◆ **TRY IT**
Lines in the records below that contain the word "Viewport" must each be copied.

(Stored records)
···
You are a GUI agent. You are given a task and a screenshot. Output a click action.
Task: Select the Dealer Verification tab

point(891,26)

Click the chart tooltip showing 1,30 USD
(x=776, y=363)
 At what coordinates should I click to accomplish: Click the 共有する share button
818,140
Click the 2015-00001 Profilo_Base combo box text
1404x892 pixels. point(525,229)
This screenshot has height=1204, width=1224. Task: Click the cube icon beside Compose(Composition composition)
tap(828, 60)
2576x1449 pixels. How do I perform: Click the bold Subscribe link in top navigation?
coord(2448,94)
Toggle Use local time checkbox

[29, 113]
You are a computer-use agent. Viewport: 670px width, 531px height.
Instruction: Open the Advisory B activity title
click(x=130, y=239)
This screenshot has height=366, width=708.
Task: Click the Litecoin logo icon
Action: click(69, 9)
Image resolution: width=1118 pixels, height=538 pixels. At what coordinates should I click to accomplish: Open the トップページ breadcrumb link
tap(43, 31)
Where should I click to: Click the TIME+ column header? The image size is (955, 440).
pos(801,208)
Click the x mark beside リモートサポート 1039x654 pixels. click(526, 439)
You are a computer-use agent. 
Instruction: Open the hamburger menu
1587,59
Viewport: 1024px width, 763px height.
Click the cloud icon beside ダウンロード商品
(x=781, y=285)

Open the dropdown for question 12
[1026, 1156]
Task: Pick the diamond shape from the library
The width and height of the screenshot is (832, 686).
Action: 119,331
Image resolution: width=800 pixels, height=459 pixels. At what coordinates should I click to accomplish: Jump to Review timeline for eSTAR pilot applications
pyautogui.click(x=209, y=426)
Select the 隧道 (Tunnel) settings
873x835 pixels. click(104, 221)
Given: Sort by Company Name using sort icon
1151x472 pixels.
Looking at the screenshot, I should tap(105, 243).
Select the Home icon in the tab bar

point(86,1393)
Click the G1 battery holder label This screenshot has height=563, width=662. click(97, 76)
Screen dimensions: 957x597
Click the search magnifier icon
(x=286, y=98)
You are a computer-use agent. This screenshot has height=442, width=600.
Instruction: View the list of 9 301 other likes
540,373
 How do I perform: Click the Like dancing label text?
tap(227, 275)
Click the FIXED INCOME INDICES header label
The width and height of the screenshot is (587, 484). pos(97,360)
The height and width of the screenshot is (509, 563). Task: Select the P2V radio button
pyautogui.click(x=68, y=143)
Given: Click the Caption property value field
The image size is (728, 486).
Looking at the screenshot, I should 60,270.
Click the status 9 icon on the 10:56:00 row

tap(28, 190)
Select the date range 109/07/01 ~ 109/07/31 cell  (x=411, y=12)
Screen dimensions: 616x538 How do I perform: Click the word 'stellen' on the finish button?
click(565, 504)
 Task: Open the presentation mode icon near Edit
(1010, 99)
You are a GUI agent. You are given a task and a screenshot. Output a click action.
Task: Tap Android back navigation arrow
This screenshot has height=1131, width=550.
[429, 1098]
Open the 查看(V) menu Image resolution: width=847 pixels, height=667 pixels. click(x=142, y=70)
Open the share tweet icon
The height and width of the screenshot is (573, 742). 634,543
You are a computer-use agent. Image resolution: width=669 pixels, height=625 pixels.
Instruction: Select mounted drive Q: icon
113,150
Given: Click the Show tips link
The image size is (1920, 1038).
···
◆ **SOLUTION TO THIS TASK**
You are a computer-use agent. Viewport: 670px width, 531px height.
Viewport: 1024px width, 763px height.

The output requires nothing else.